Разрез

Праздник со мной. Значит день не кончится
в ночи пределах. Вариант пророчества,
при котором я - это глас одиночества,
выглядит приемлемым и не жалким,
как страх остаться кирпичом в арке
какого-то триумфатора. Из кварков
и булыжников соображая подарки
вечности, я бегу к весталкам.

Они вовсю обещали вести
о восстановлении доброй чести,
но я переживаю, что меня окрестят
пылью на подошвах гениев.
Впрочем, жизнь состоит из повторов
давно не нужных никому разговоров
о значимости любого сора
для истинного богатства мгновения.

Всякая дрянь ублажает Зевса,
которому этот мир приелся
своими молитвами на базилевсов.
И самый верховный олимпионик
достает молнии раз за разом,
пытаясь вытравить земную заразу
под звуки Гериного экстаза,
издаваемый из района Салоник.

Он видит, как нагло римляне тырят
представления соседей-греков о мире,
чтоб потом на германцев их растранжирить
в попытке расширенья империи,
а те сопротивляются люто.
У них есть столетья, на хрена им минуты
коронованного плутами плута,
загоняющегося в мистериях.

Молчание жжет.

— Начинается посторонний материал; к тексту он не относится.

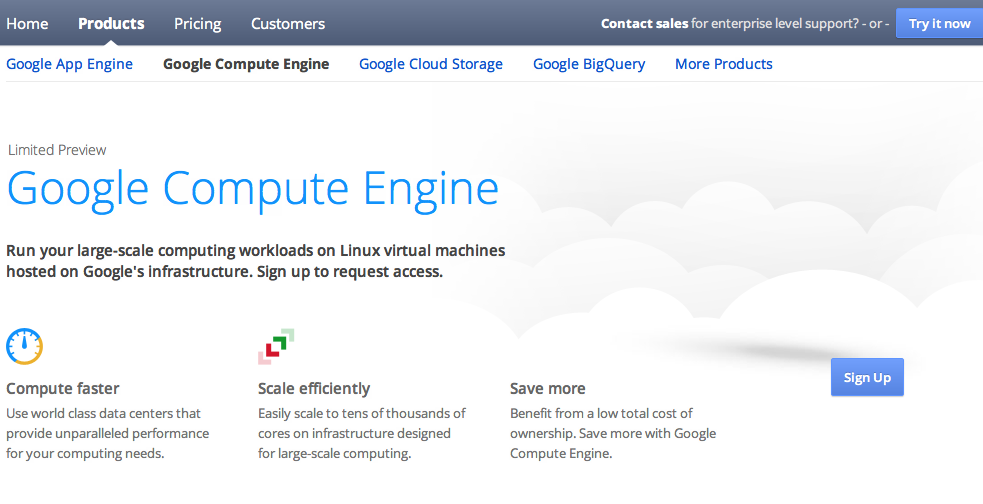Open the Products menu item
983x504 pixels.
pos(111,23)
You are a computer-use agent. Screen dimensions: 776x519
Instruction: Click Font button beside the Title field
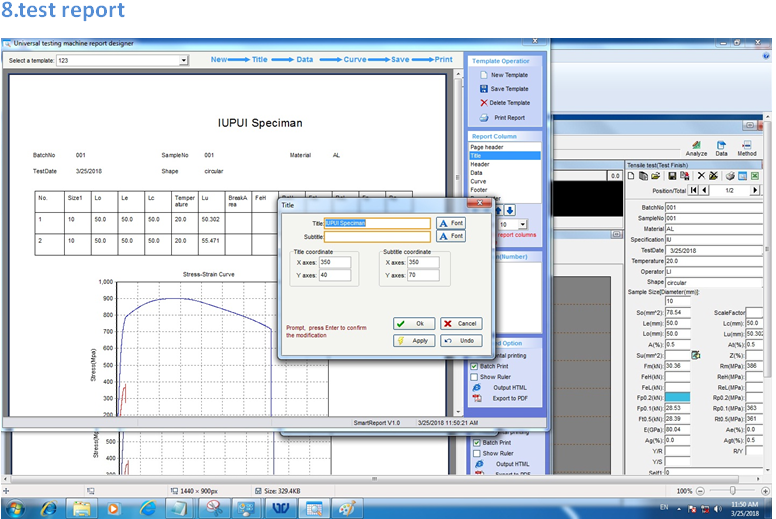[x=451, y=223]
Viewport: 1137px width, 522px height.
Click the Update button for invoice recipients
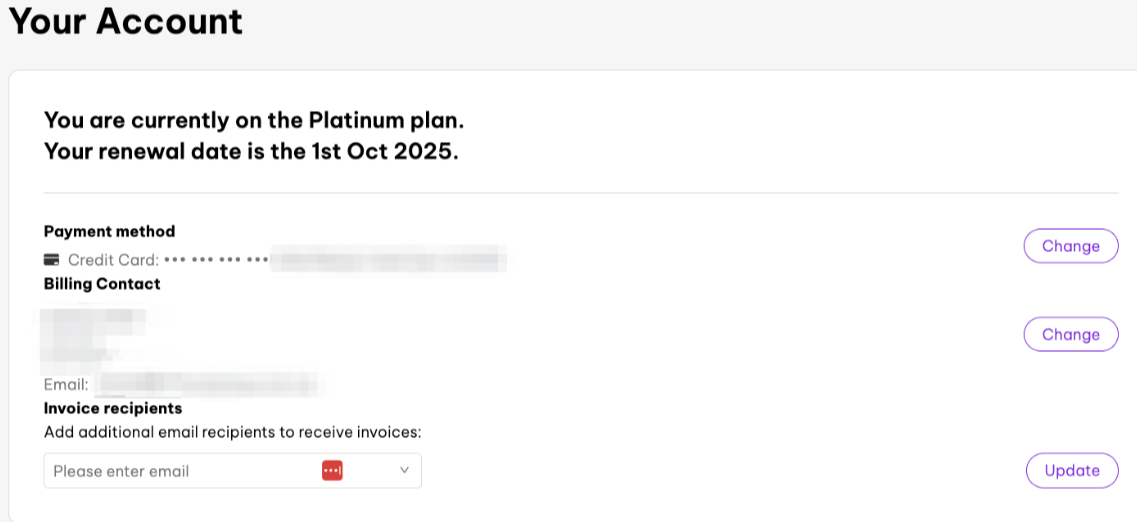[1071, 470]
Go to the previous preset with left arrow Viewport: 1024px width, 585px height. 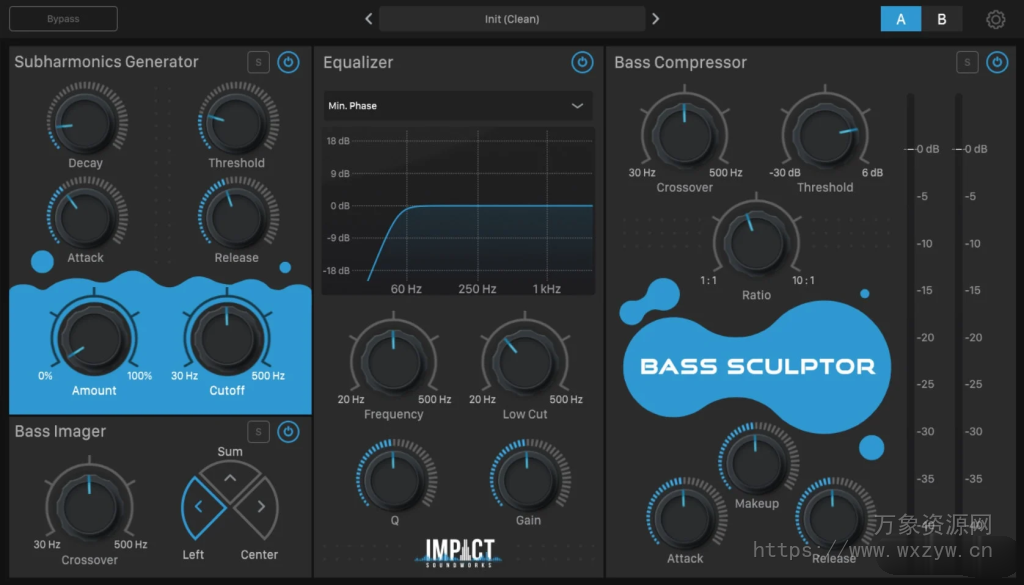click(x=368, y=18)
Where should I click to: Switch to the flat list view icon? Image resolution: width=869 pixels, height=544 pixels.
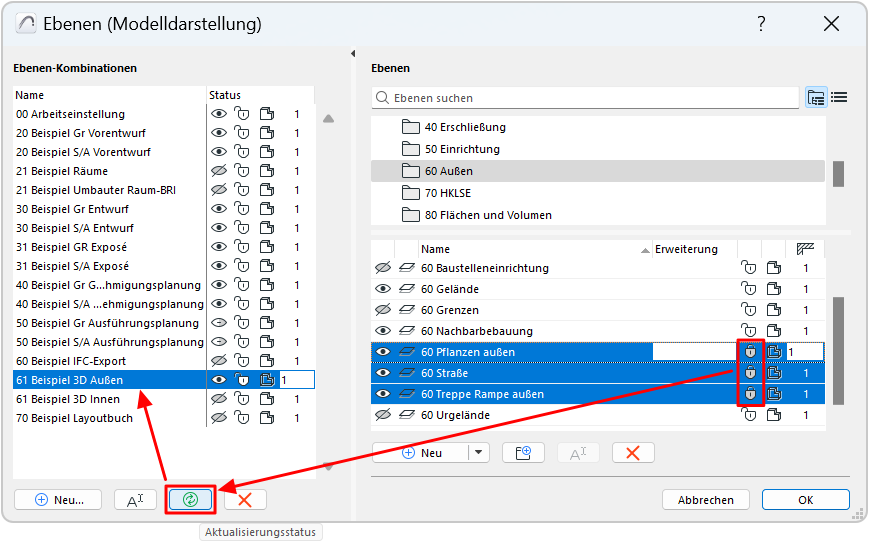tap(839, 97)
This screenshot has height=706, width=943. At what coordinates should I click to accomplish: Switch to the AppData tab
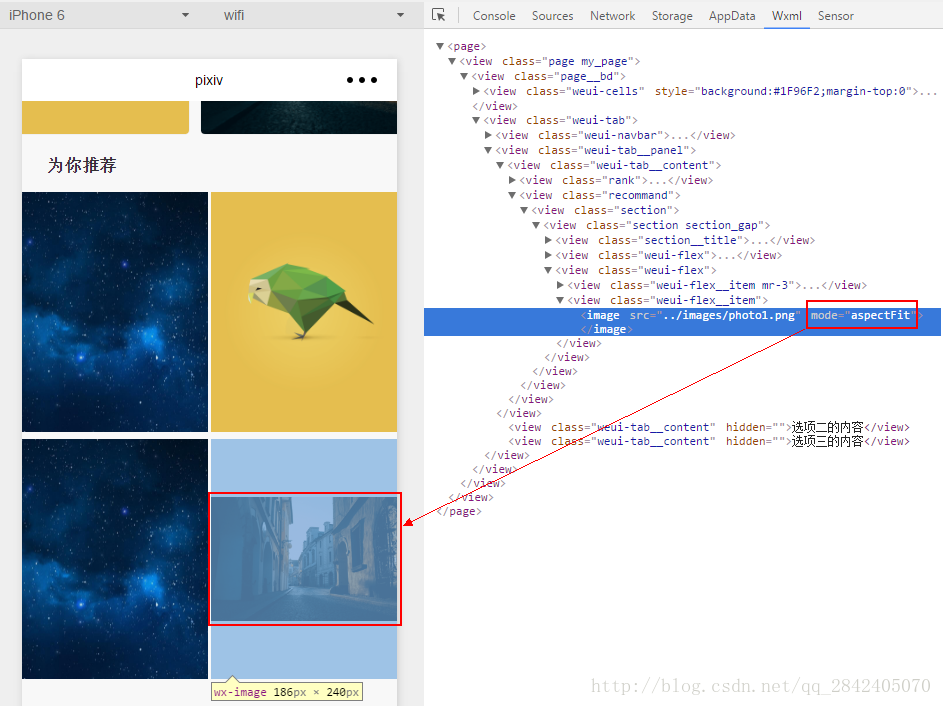point(732,15)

Ковш нектара выпит.
Сбоку торчит от себя Египет,
ожидая пока ему отсыпят
почестей за устоявшие пирамиды.
Но мраком запрещена любая акция,
ведь больше нет дисконта на цивилизацию
и переводы Гомера с Горацием,
любой сюжет не упускавших из виду.

В принципе, у всех древних есть слабости,
и каждый из них готов к оппонента радости
в сад человеческих наслаждений снести
по тазику красок для шедевров Иеронима,
да только вот ритуалов разнообразие
не позволяет случиться такой оказии,
и, находясь в будущего фазе, я
уже вижу историю титанов в виде дыма.

Хотя, если взглянуть на Месопотамию
и ветхозаветную тоску полигамии,
то во временном междорамии
обнаружатся картинки попроще,
а значит стоит пренебречь адом и раем,
Индией, Филиппинами и Китаем
ради возможности соскользнуть с края
пропасти, куда сбрасывают мощи.

Вот я и делаю праздники буднями,
не столько легкими, сколько трудными,
где сыновья уже не кажутся блудными
маме-истории, вьющей веревки
для дырявой сетки своих оценок
прошлого и настоящего, из зенок
которых льются видения дзена
и крепкие выражения полукровки.

А горизонт над просыпанным шумом,
став уже не разницей, взятой из суммы,
а радикалом из исторического глума,
предлагает мне то, чего, по сути, и хочется.
И я, перестав быть рабом и цезарем,
опять ощущаю себя маленькой бездарью,
которую из любви не зарезали.
Праздник со мной. Значит день не кончится.